Life has always fascinated me. I have always been captivated by its loops, sharp corners, slopes and sudden stops that lead you to adulthood.
For most of my 20’s I felt like I was on this race to experience all those exciting twists and turns. I was on a race to meet all these pre-planned goals I had set for myself that would validate my adulthood. I would study abroad in Spain, be the first college graduate in my family, obtain my Master’s degree, find the right guy, get married, have two children before 30 and seal it by celebrating my adulthood in the best party on earth…Brazil, Rio de Janeiro Carnival! All in one big breath!
I applied the mission to the vision and as planned, I paraded into my thirtieth year of life dragging my husband down the Sambadrome with the most festive and silly Tropicana costume one can imagine. But that did not matter! I was officially an adult and I had sealed it with a bang!
Little that I know that adulthood entailed a lot more than setting pre-set goals and putting blinders on to meet them. After I accomplished all those goals, I left my life on autopilot. I went with the flow of things because ADULTHOOD was hard!
Working full-time as a teacher, married with two young children three years apart, being a Latina daughter and oldest sister was all too overwhelming for me. Because if anybody knows what entails being the eldest Latino child in the family understands the struggle: ALL questions to ANY issues are directed to you!
By thirty-one I was living on survival mode! I just wanted to make it through the day, cross out all my tasks on my sticky notes pasted to my laptop screen and get on the road to get home before the five p.m. traffic swallowed me whole into bumper to bumper hell. Adulthood had definitely arrived and it was taking a toll on me.
The easy part of living on autopilot is that you don’t have to do much thinking. The hard part is when you crash because you forgot how to fly manually.
· · ·
What to work on:
a: In the essay about reaching adulthood, what event did the writer use to celebrate turning thirty?
b: Write the next part of the essay about reaching adulthood, picking up right after its final sentence.

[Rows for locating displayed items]
· · ·
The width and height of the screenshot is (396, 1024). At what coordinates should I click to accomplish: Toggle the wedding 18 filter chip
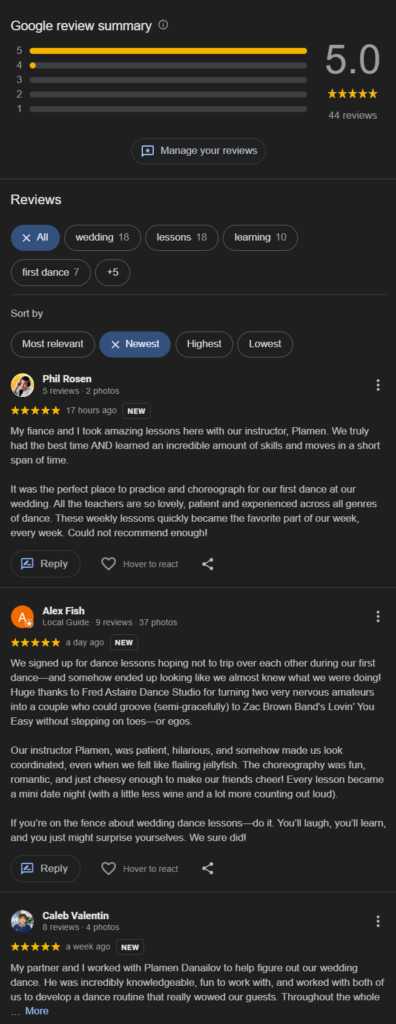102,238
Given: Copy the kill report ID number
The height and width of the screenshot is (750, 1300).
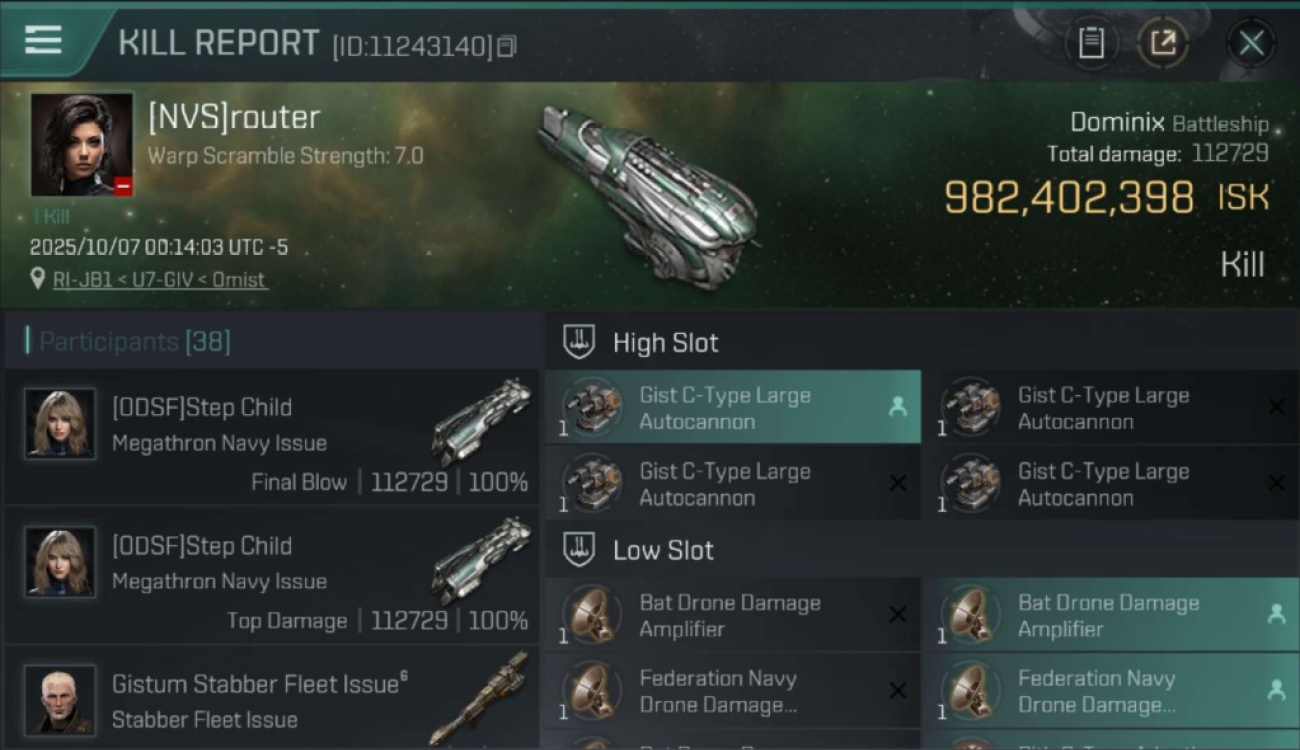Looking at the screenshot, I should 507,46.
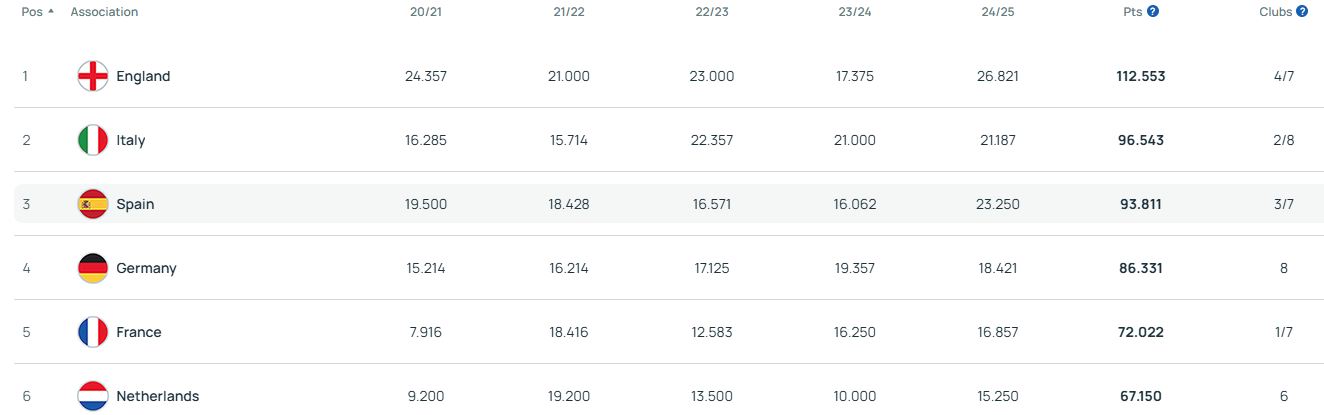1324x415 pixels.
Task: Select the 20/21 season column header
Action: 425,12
· · ·
Replies:
a: The Rio de Janeiro Carnival in Brazil, parading down the Sambadrome in a Tropicana costume.

b:
I became irritable, unsatisfied, exhausted, and numb to life’s small moments. Granted, I was grateful that I was blessed with a family, a great husband, beautiful healthy kids and a career. However, deep inside something was weighing on me. I would put in prayer and would ask for guidance as well as forgiveness if these feelings came from ungratefulness. However, I continued to be in the subconscious rut of survival mode. This lasted for a while and I could not pinpoint the root of this feeling of uncertainty. It affected me to the core and to the point that I felt I had lost my essence, substance and what made ME.
Then a sequence of life events that happened due to my survival-mode living style, I was confronted with the raw reality that I could no longer afford to live like that. Neither could my children, husband, mother, sister and those dear to me. It was like adulthood came with a vengeance, punched me in the stomach, pulled me by the arm and gave me wet willy all at the same time. Excuse the analogy but there is no other way to describe it.
After much soul searching, I came to the realization that my emptiness did not come from the dissatisfaction of accomplishments the usual overachiever suffers from. Nor did it come from not appreciating the blessings in my life. It came from not living an intentional life.
I was completing tasks in all aspects of my life because either they were part of the plan, they seemed like the traditional thing to do or it was a requirement of some sort.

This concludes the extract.